> Your objective
Leave out the pictures and print precisely the lines from the line with "Screen dimensions: 600x600" to the final line of the entries, both ends included.

[Stored records]
++++
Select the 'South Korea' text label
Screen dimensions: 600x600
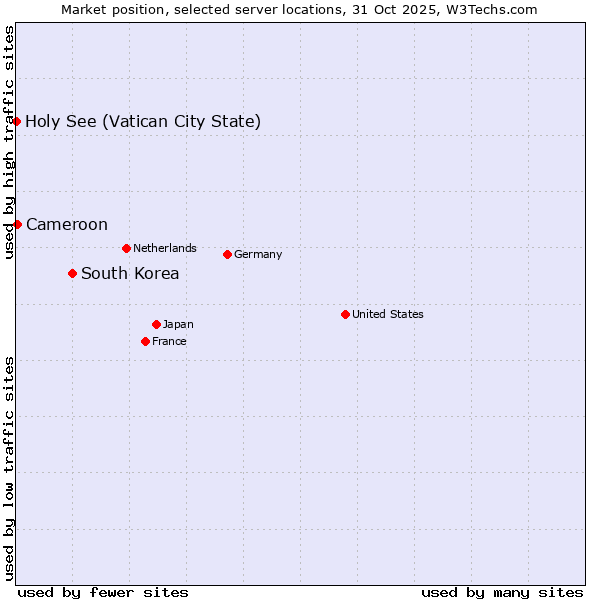coord(130,274)
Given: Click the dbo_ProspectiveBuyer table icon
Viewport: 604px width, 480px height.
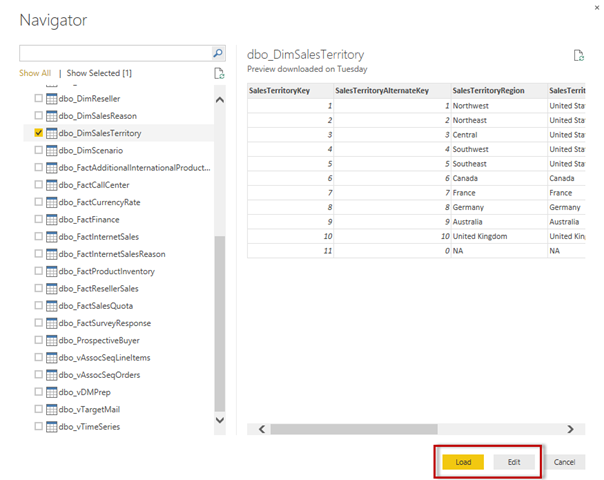Looking at the screenshot, I should click(x=51, y=340).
++++
> Answer section
Screen dimensions: 600x600
coord(130,274)
Given: Click the dbo_ProspectiveBuyer table icon
Viewport: 604px width, 480px height.
Looking at the screenshot, I should click(x=51, y=340).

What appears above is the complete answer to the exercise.